If this seems like an awful lot of fuss to make about grilling chicken on sticks, by all means turn to my pal Michael Harden’s excellent Melbourne review in our June issue. He’s writing about the new Brooks, and there’s plenty of caviar and truffles in there. If you’re a true believer, though, or if you think you might be, come a little closer and let me tell you how Sydney’s yakitori game has stepped up in recent times.

We’ve had chicken on sticks for years now, of course, both at specialised venues and on larger, broader menus. Bird’s Nest in Brisbane does yakitori that’s more than credible, Melbourne’s protocol-shrouded Yu-u has kept the charcoal burning for more than a decade, and the luxed-up skewers on the bar menu at Sepia did plenty for the genre’s profile back home. But a clutch of Sydney yakitori bars all opened in the past 12 months has raised the stakes.

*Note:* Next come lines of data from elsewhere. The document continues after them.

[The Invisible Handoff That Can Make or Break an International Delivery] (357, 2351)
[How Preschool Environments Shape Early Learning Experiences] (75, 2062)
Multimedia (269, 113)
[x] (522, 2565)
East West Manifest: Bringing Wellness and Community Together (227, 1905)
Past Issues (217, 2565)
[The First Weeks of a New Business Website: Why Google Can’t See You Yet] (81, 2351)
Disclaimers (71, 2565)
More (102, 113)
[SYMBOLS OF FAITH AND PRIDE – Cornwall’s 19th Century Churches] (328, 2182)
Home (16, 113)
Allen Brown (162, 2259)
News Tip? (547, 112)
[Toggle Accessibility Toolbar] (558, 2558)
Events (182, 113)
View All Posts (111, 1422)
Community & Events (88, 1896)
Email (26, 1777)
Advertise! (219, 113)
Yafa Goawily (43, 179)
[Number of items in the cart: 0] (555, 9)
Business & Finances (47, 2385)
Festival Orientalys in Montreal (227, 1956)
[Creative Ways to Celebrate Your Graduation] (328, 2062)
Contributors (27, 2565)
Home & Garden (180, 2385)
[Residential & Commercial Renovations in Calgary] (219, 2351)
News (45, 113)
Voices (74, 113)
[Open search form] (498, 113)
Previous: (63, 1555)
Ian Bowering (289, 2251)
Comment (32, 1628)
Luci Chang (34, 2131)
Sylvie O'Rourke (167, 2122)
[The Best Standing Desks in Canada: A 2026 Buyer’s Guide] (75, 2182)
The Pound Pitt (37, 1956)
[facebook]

Chaco Bar was the first of these, and may still be the best. If small is beautiful in Japanese restaurant culture, Chaco is very comely indeed. Fukuoka-born chef Keita Abe opened it after he left the kitchen at Tokonoma on Crown Street, and the aesthetic contrast between the two restaurants is striking. Not much more than a handful of small tables around a longer central bench, Chaco has a pleasingly handmade quality. The ceiling is strung with bunting and cords for the lamps, the walls decorated with slats of timber listing menu items in kanji, the food passed, Play School-style, through a hatch from the kitchen. The large jars on the shelves aren’t merely decorative, but hold custard apples, quince and cumquats steeping in brandy for desserts to come. The air is alive with smoke from the bincho and gidgee charcoal-fuelled grill and chat.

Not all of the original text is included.